This is not ‘mammon over health’ debate – both are intertwined

A society needs a strong economy – without that we cannot sustain investment in health, in housing, in education

In 1926 John Maynard Keynes wrote: "The political problem of mankind is to combine three things: economic efficiency, social justice and individual liberty." At this current time of crisis governments and business leaders are challenged to achieve a balance in these same areas.

Some are trying to frame this as a “mammon over health” debate – it’s not. The reality is they are both intertwined. The physical health of the nation must always be paramount. However, a society also needs a strong economy – without that we cannot sustain investment in health, housing, education. There is a mountain of evidence that poor economic outcomes will result in long-term poor physical health outcomes.
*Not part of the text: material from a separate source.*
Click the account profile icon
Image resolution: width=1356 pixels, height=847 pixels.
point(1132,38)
Closing the country was the relatively easy part. However, in order to restart Ireland we're going to need, at this juncture, an even more balanced and inclusive debate about the physical and economic health of the nation, with an even more creative, balanced approach than ever before. For that, we need a broadening of voices to include more business leaders and economists, not just those currently at the table. And first on the agenda has to be a truly national approach to testing.

We need a national testing programme that meets three criteria. It needs to be countrywide and pervasive with an ability to reach large volumes of people; it needs to be efficient with test results returned quickly; and it needs to be integrated with a comprehensive contact tracing programme. If you accept the thesis that this is the critical enabler, then the next logical step is to assign the broadest and best possible resources to the challenge. Harnessing the ingenuity of all sectors, public, private and academia, health-focused and business-focused professionals, is needed. It is not with any hubris that I say that the private sector will willingly lean in on this issue and provide whatever support is required – this must be the priority for all of us.
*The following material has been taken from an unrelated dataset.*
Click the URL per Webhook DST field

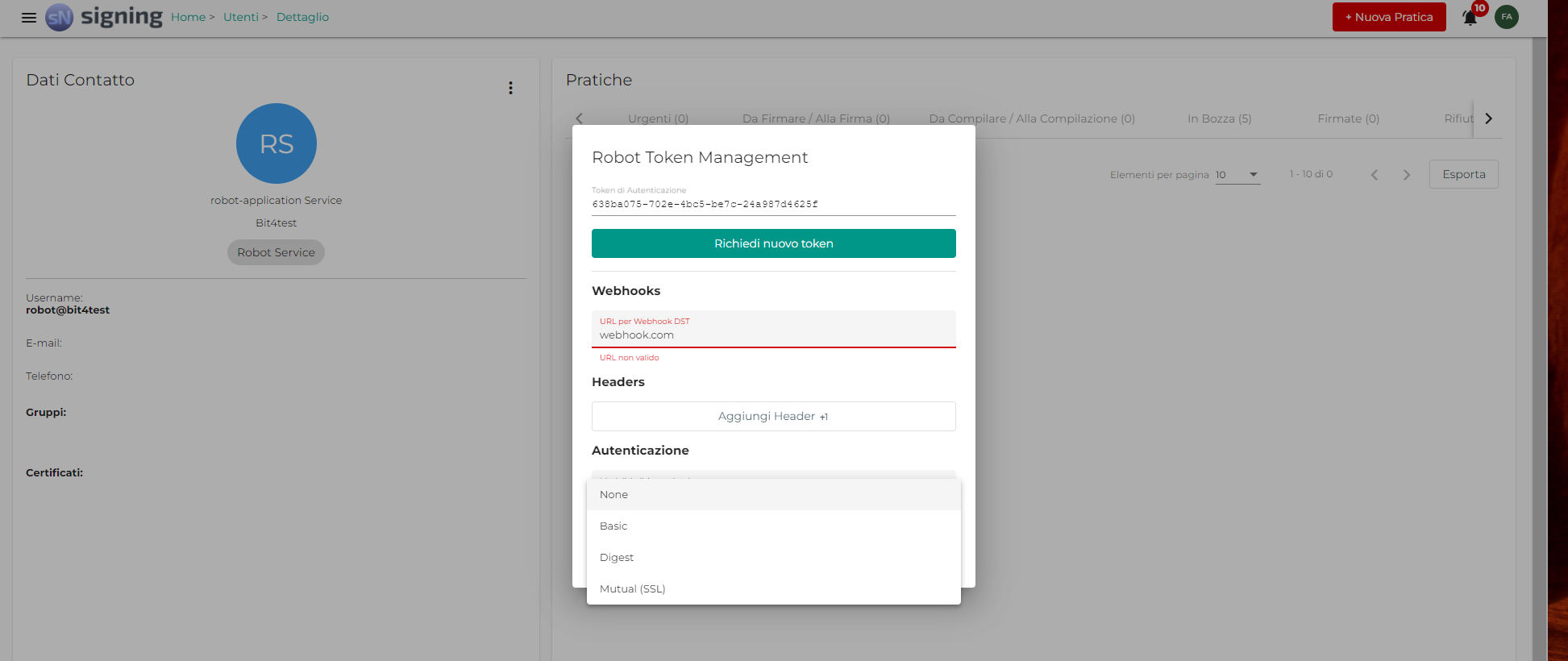(773, 335)
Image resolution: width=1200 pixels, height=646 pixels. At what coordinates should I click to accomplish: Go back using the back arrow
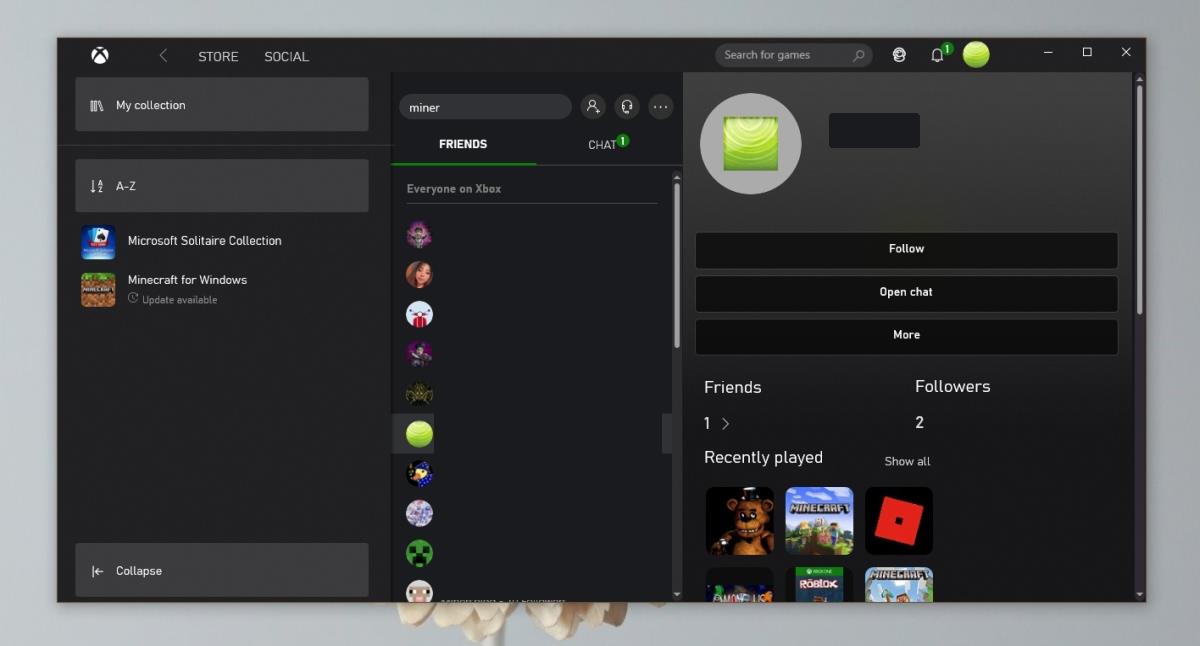click(x=163, y=56)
If we assume that the testing programme is in place what else do we need to do to restart the economy? While there are a plethora of issues and topics, there are four I’d like to focus on due to their broad impact.

For business, the challenge is how do we get our people back to work in a way that puts the safety of our people and customers first, both now and from another wave of Covid-19 in the future.

Businesses need to develop protocols now for the new ways of office working or delivering services or goods that put the safety of our people and customers first. They simply will not be able to have all of our people back at the same time until a safe and effective vaccine is developed. Businesses which deal directly with customers such as hotels, shops, airlines, retailers, restaurants, cinemas and bars will have to develop new service models.

So we will have to have a form of rota office working to reflect the reality that fewer people can be in a workplace at the same time, face masks may become de rigueur, some form of temperature checking may be needed, as well as appropriate protocols for in-house canteens, lifts, reception areas, all guided by the Government’s public health policy. In our own case, we are looking at a scenario of significantly reducing the capacity of our offices to ensure the safety of our teams, while maximising our existing flexible working arrangements.

The reality is that businesses will need to be able to live with Covid-19.

Government has already announced bold and very welcome initiatives for employee wages, working capital and other supports. But more will be needed, both in quantum and breadth.

If we apply the learnings of the aftermath of the last financial crisis, we know that debt cannot be the only answer. Instead, more creative debt and, more importantly, equity-focused measures and supports will be required allowing businesses to restart on a stable footing once the country starts to reopen. We need to use digital platforms and the tax system to ensure equity can reach companies of all sizes across the country. Distressed yet viable businesses need to be supported and restarted so there is no permanent loss to the economy. We need to change our national approach and culture to rescuing companies. In Ireland, we only seek to rescue 3 to 5 per cent of insolvent businesses. This figure is over 10 per cent in the UK, and closer to 25 per cent in the US. We will need a dedicated rescue fund to invest in distressed businesses and to look at streamlining our examinership process.

Finally, the crisis is also an opportunity to change some things in our economy and society for the better. Think about how it has altered the way people interact, shop, bank and work. We have crossed a Rubicon in terms of services and our work – both public and private – such that this is not about returning to what we had, but rather repurposing Ireland for the future. Restarting Ireland, with digital skills and services at its core for every citizen, is central. That means a national workforce and upskilling plan like no other. We need to reimagine the possible – as we have done in all of walks of life over the past two months. We need to do this nationally and start to bridge the digital divide.

As a country we will not be found wanting for new ideas. Our approach to the current crisis has shown our collective ability to respond quickly, think differently and be innovative.

But to restart Ireland we need to work together, be bold and find that necessary momentum collectively. Getting our best healthcare people and our best business leaders around the table for an inclusive plan should be the way forward. A new social partnership for these times.